> Work to be completed: Please rewrite all of the records below, swapping "Viewport" for "Display area" everywhere it occurs and changing nothing else.

-.-.-

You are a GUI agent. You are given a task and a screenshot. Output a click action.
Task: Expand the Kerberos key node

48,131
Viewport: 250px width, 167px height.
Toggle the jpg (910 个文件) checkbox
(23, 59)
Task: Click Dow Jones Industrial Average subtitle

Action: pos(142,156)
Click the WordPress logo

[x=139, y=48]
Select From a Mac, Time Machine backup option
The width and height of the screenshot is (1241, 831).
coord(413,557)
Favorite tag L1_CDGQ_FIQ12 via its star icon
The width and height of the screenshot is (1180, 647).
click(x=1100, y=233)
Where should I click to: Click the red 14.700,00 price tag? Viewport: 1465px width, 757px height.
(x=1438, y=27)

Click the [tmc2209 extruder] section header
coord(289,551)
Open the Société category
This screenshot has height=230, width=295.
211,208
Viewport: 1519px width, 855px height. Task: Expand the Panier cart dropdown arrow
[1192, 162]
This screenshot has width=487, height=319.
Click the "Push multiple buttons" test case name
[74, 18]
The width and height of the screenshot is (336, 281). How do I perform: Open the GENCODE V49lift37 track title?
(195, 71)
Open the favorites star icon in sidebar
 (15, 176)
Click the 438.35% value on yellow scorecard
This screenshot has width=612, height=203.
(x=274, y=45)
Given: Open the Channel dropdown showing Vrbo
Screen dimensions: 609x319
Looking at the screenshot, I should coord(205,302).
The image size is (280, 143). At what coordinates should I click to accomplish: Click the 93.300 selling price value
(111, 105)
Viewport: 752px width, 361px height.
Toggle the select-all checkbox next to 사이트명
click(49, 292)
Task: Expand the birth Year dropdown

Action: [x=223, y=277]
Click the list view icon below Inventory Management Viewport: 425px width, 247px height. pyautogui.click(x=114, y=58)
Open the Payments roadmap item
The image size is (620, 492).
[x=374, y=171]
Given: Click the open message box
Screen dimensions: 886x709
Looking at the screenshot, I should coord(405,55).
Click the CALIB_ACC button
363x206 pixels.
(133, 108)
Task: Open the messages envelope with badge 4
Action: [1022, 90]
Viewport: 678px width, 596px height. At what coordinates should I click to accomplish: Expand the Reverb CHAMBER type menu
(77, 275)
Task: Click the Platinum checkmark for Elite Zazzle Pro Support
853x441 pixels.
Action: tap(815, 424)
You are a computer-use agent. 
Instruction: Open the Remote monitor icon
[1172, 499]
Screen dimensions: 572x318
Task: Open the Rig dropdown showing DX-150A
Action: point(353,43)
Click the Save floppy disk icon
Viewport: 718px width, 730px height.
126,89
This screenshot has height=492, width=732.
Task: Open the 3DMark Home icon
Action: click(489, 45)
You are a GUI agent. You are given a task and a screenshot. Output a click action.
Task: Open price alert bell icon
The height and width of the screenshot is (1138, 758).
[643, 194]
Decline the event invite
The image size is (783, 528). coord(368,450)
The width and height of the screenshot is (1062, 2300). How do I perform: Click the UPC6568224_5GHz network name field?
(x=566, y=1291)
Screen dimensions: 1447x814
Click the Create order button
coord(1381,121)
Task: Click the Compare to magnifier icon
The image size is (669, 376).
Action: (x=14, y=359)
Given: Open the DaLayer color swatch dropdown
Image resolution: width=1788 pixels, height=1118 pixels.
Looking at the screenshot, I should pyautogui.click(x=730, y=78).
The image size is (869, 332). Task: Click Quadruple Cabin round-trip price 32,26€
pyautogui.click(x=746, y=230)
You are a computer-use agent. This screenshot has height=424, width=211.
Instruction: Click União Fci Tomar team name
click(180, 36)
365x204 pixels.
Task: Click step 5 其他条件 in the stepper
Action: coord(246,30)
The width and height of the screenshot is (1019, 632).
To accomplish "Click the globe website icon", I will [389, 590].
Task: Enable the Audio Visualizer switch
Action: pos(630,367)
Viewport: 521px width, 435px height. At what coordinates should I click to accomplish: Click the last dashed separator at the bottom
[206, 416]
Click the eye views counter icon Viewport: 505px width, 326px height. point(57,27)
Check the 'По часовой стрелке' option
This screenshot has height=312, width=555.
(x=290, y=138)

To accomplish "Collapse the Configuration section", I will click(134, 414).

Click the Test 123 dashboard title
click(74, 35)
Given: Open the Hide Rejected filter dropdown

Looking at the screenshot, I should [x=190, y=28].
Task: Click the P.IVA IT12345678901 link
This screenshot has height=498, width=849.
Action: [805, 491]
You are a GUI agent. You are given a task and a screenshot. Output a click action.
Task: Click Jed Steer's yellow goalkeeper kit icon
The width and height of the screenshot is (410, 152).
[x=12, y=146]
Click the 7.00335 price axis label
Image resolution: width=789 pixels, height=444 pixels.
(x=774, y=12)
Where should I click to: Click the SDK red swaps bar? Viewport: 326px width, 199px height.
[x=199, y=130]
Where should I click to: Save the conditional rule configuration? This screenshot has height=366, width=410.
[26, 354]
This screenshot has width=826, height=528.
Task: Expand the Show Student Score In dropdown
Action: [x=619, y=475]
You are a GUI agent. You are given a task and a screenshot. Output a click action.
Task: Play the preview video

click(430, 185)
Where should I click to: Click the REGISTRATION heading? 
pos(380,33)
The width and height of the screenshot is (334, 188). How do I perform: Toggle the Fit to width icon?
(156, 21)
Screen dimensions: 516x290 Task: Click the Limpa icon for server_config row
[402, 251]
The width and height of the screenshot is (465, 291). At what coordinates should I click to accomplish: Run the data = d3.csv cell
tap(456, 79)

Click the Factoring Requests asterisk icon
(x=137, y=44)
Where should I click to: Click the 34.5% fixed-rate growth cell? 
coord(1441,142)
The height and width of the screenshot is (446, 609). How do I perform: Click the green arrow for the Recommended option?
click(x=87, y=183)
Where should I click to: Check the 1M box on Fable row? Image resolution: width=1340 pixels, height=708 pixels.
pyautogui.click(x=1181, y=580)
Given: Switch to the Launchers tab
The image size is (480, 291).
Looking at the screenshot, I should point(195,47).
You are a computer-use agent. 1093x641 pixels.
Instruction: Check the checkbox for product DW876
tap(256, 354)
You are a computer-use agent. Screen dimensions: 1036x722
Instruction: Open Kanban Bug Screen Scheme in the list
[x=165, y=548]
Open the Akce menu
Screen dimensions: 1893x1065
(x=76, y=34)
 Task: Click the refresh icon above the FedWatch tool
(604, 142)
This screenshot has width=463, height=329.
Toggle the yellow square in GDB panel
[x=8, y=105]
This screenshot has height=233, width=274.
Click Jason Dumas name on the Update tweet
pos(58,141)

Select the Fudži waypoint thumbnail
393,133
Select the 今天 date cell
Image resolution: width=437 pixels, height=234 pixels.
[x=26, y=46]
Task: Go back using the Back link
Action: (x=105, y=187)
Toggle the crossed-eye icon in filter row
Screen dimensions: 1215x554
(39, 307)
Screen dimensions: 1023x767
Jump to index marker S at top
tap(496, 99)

-.-.-

> Solution to the exercise:
You are a GUI agent. You are given a task and a screenshot. Output a click action.
Task: Expand the Kerberos key node

48,131
Display area: 250px width, 167px height.
Toggle the jpg (910 个文件) checkbox
(23, 59)
Task: Click Dow Jones Industrial Average subtitle

Action: pos(142,156)
Click the WordPress logo

[x=139, y=48]
Select From a Mac, Time Machine backup option
The width and height of the screenshot is (1241, 831).
coord(413,557)
Favorite tag L1_CDGQ_FIQ12 via its star icon
The width and height of the screenshot is (1180, 647).
click(x=1100, y=233)
Where should I click to: Click the red 14.700,00 price tag? Display area: 1465px width, 757px height.
(x=1438, y=27)

Click the [tmc2209 extruder] section header
coord(289,551)
Open the Société category
This screenshot has height=230, width=295.
211,208
Display area: 1519px width, 855px height. Task: Expand the Panier cart dropdown arrow
[1192, 162]
This screenshot has width=487, height=319.
Click the "Push multiple buttons" test case name
[74, 18]
The width and height of the screenshot is (336, 281). How do I perform: Open the GENCODE V49lift37 track title?
(195, 71)
Open the favorites star icon in sidebar
 (15, 176)
Click the 438.35% value on yellow scorecard
This screenshot has width=612, height=203.
(x=274, y=45)
Given: Open the Channel dropdown showing Vrbo
Screen dimensions: 609x319
Looking at the screenshot, I should coord(205,302).
The image size is (280, 143). At what coordinates should I click to accomplish: Click the 93.300 selling price value
(111, 105)
Display area: 752px width, 361px height.
Toggle the select-all checkbox next to 사이트명
click(49, 292)
Task: Expand the birth Year dropdown

Action: [x=223, y=277]
Click the list view icon below Inventory Management Display area: 425px width, 247px height. pyautogui.click(x=114, y=58)
Open the Payments roadmap item
The image size is (620, 492).
[x=374, y=171]
Given: Click the open message box
Screen dimensions: 886x709
Looking at the screenshot, I should coord(405,55).
Click the CALIB_ACC button
363x206 pixels.
(133, 108)
Task: Open the messages envelope with badge 4
Action: [1022, 90]
Display area: 678px width, 596px height. At what coordinates should I click to accomplish: Expand the Reverb CHAMBER type menu
(77, 275)
Task: Click the Platinum checkmark for Elite Zazzle Pro Support
853x441 pixels.
Action: tap(815, 424)
You are a computer-use agent. 
Instruction: Open the Remote monitor icon
[1172, 499]
Screen dimensions: 572x318
Task: Open the Rig dropdown showing DX-150A
Action: point(353,43)
Click the Save floppy disk icon
Display area: 718px width, 730px height.
126,89
This screenshot has height=492, width=732.
Task: Open the 3DMark Home icon
Action: click(489, 45)
You are a GUI agent. You are given a task and a screenshot. Output a click action.
Task: Open price alert bell icon
The height and width of the screenshot is (1138, 758).
[643, 194]
Decline the event invite
The image size is (783, 528). coord(368,450)
The width and height of the screenshot is (1062, 2300). How do I perform: Click the UPC6568224_5GHz network name field?
(x=566, y=1291)
Screen dimensions: 1447x814
Click the Create order button
coord(1381,121)
Task: Click the Compare to magnifier icon
The image size is (669, 376).
Action: (x=14, y=359)
Given: Open the DaLayer color swatch dropdown
Image resolution: width=1788 pixels, height=1118 pixels.
Looking at the screenshot, I should pyautogui.click(x=730, y=78).
The image size is (869, 332). Task: Click Quadruple Cabin round-trip price 32,26€
pyautogui.click(x=746, y=230)
You are a computer-use agent. This screenshot has height=424, width=211.
Instruction: Click União Fci Tomar team name
click(180, 36)
365x204 pixels.
Task: Click step 5 其他条件 in the stepper
Action: coord(246,30)
The width and height of the screenshot is (1019, 632).
To accomplish "Click the globe website icon", I will [389, 590].
Task: Enable the Audio Visualizer switch
Action: pos(630,367)
Display area: 521px width, 435px height. At what coordinates should I click to accomplish: Click the last dashed separator at the bottom
[206, 416]
Click the eye views counter icon Display area: 505px width, 326px height. point(57,27)
Check the 'По часовой стрелке' option
This screenshot has height=312, width=555.
(x=290, y=138)

To accomplish "Collapse the Configuration section", I will click(134, 414).

Click the Test 123 dashboard title
click(74, 35)
Given: Open the Hide Rejected filter dropdown

Looking at the screenshot, I should [x=190, y=28].
Task: Click the P.IVA IT12345678901 link
This screenshot has height=498, width=849.
Action: [805, 491]
You are a GUI agent. You are given a task and a screenshot. Output a click action.
Task: Click Jed Steer's yellow goalkeeper kit icon
The width and height of the screenshot is (410, 152).
[x=12, y=146]
Click the 7.00335 price axis label
Image resolution: width=789 pixels, height=444 pixels.
(x=774, y=12)
Where should I click to: Click the SDK red swaps bar? Display area: 326px width, 199px height.
[x=199, y=130]
Where should I click to: Save the conditional rule configuration? This screenshot has height=366, width=410.
[26, 354]
This screenshot has width=826, height=528.
Task: Expand the Show Student Score In dropdown
Action: [x=619, y=475]
You are a GUI agent. You are given a task and a screenshot. Output a click action.
Task: Play the preview video

click(430, 185)
Where should I click to: Click the REGISTRATION heading? 
pos(380,33)
The width and height of the screenshot is (334, 188). How do I perform: Toggle the Fit to width icon?
(156, 21)
Screen dimensions: 516x290 Task: Click the Limpa icon for server_config row
[402, 251]
The width and height of the screenshot is (465, 291). At what coordinates should I click to accomplish: Run the data = d3.csv cell
tap(456, 79)

Click the Factoring Requests asterisk icon
(x=137, y=44)
Where should I click to: Click the 34.5% fixed-rate growth cell? 
coord(1441,142)
The height and width of the screenshot is (446, 609). How do I perform: Click the green arrow for the Recommended option?
click(x=87, y=183)
Where should I click to: Check the 1M box on Fable row? Image resolution: width=1340 pixels, height=708 pixels.
pyautogui.click(x=1181, y=580)
Given: Switch to the Launchers tab
The image size is (480, 291).
Looking at the screenshot, I should point(195,47).
You are a computer-use agent. 1093x641 pixels.
Instruction: Check the checkbox for product DW876
tap(256, 354)
You are a computer-use agent. Screen dimensions: 1036x722
Instruction: Open Kanban Bug Screen Scheme in the list
[x=165, y=548]
Open the Akce menu
Screen dimensions: 1893x1065
(x=76, y=34)
 Task: Click the refresh icon above the FedWatch tool
(604, 142)
This screenshot has width=463, height=329.
Toggle the yellow square in GDB panel
[x=8, y=105]
This screenshot has height=233, width=274.
Click Jason Dumas name on the Update tweet
pos(58,141)

Select the Fudži waypoint thumbnail
393,133
Select the 今天 date cell
Image resolution: width=437 pixels, height=234 pixels.
[x=26, y=46]
Task: Go back using the Back link
Action: (x=105, y=187)
Toggle the crossed-eye icon in filter row
Screen dimensions: 1215x554
(39, 307)
Screen dimensions: 1023x767
Jump to index marker S at top
tap(496, 99)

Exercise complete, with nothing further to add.